Котлета прекрасно понимал, о чем говорит громадный и страшно уродливый полицейский и что он ответит, если мальчик спросит у него, о каких обстоятельствах идет речь. Поэтому он хотел было воздержаться от вопроса, но все же задал его.
– Зависит от того, что покажет вскрытие, – пояснил Хулигэн. – Может, вы там друг с дружкой передрались.
То есть Котлета поссорился с Мими и убил ее. Хорошо хоть, что полицейский не сказал этого прямо.
– Если бы ее убил я, то ни за что бы не вызвал полицию.
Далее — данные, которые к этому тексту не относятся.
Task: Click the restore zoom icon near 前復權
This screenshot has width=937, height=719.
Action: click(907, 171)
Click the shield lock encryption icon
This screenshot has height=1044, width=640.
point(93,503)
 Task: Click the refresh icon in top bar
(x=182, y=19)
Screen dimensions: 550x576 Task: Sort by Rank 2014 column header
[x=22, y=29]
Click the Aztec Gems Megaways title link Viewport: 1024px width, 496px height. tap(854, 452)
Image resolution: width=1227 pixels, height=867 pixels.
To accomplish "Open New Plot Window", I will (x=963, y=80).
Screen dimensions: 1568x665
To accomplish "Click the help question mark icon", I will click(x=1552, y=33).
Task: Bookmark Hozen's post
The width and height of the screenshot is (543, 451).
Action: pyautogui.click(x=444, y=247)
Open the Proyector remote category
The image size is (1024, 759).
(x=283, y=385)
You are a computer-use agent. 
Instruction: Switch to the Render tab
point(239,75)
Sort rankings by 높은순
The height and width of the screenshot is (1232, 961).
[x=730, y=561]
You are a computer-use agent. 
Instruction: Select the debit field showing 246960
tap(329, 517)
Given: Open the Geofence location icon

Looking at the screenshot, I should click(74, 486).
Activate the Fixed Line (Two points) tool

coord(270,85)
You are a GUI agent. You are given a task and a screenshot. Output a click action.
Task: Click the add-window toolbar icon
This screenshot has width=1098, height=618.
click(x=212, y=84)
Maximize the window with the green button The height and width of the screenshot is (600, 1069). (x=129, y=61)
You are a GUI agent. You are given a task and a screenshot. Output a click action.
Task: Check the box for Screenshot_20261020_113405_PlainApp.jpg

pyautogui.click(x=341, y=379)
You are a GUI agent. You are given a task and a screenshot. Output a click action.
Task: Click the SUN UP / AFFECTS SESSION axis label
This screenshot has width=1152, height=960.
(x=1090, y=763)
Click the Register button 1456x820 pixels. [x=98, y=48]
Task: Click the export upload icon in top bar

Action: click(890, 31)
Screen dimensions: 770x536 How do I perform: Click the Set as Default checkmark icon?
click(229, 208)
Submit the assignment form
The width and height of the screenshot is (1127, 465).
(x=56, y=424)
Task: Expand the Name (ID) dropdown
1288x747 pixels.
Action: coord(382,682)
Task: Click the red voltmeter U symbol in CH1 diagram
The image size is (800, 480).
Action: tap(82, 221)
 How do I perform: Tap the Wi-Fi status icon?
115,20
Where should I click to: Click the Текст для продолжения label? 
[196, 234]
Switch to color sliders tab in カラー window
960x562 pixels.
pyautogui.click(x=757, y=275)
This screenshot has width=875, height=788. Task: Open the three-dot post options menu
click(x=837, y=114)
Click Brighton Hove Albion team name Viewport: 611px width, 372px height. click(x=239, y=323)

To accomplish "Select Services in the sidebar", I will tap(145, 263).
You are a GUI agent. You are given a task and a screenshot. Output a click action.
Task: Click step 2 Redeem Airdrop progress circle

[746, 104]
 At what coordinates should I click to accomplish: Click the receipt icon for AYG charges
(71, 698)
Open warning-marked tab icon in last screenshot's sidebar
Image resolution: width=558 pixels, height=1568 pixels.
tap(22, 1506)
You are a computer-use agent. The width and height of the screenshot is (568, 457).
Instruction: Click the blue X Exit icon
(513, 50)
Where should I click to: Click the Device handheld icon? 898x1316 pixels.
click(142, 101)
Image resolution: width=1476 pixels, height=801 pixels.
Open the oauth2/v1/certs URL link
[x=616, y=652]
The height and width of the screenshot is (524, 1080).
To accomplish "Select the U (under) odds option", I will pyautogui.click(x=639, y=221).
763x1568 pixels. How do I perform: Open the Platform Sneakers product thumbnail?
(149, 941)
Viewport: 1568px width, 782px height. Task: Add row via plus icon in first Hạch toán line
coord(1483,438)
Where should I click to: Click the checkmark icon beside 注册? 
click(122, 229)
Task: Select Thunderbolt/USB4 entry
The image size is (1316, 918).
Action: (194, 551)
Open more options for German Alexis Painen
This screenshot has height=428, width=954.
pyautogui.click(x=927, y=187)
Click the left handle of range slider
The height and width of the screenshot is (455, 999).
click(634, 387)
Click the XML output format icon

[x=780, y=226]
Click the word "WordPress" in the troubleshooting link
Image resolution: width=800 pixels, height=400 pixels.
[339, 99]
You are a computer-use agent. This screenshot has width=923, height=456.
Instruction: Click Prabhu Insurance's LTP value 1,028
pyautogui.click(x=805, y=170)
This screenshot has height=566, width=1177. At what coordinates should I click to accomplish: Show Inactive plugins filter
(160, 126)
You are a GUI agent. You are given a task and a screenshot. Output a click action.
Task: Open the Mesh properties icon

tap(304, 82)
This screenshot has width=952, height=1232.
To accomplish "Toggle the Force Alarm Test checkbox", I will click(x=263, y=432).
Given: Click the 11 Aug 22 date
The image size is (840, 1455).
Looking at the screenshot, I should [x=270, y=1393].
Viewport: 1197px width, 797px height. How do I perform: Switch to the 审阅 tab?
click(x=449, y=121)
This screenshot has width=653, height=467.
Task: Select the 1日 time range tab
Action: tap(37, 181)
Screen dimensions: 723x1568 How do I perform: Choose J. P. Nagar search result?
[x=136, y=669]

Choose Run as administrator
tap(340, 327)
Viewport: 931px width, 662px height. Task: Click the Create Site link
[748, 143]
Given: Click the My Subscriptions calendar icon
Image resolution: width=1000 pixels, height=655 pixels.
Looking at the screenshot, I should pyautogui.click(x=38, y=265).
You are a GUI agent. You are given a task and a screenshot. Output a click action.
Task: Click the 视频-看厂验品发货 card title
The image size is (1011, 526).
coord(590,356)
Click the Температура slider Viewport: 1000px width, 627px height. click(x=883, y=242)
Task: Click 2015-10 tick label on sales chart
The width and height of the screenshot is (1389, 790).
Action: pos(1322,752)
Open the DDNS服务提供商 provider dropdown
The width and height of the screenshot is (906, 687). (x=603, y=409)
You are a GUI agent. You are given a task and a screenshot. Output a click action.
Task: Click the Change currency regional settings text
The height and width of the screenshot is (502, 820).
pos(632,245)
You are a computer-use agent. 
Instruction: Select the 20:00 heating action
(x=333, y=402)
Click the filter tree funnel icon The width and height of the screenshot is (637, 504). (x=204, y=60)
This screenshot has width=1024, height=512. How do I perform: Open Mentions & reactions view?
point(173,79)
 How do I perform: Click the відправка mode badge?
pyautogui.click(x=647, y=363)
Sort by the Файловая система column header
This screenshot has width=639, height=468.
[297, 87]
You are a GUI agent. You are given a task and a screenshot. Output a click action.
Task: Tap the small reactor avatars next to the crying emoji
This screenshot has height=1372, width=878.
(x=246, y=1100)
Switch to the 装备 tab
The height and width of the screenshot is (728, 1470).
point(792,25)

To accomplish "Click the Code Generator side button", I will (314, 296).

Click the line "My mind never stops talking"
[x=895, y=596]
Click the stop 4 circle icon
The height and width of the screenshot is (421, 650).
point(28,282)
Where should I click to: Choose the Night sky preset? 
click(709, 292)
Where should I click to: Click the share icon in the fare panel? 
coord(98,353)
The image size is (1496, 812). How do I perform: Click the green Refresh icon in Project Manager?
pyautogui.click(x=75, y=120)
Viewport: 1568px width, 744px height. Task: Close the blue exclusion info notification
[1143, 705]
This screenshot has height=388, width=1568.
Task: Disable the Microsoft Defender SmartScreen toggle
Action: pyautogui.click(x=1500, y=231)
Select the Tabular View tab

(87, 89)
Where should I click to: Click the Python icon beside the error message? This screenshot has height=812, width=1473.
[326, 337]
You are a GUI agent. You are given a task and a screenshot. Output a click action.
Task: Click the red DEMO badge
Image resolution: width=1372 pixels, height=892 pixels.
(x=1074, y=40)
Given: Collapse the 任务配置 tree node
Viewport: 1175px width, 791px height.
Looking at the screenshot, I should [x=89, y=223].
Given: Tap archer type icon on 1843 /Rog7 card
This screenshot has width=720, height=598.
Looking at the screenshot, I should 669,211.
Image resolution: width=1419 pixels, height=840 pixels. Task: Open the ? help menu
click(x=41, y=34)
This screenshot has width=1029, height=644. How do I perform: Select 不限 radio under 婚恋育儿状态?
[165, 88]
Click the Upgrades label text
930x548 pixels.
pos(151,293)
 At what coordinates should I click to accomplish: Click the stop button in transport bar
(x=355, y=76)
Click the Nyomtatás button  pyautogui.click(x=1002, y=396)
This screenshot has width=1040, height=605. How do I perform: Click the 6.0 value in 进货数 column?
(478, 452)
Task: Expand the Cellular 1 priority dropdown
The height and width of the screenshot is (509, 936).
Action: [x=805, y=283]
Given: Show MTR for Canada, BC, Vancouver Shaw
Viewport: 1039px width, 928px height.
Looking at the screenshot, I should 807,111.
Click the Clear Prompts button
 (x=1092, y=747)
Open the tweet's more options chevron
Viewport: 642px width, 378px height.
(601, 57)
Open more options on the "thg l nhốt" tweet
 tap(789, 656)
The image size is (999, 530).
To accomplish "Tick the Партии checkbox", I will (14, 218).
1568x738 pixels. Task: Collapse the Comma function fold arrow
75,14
– Вот и я о том же. Сперва ты решил, что вызвать полицию – хорошая мысль. Кто же подумает, что полицию вызвал сам убийца? А потом посмотрел на меня повнимательней – и пожалел о своей задумке.
– О Господи, Котлета, давай, – взмолился Диппер.
Он заерзал так отчаянно, что сыщик уже не сомневался в том, что он сейчас свалится со стула. Он держался за пипку, чтобы не описаться, его лицо дергалось и кривилось от страха.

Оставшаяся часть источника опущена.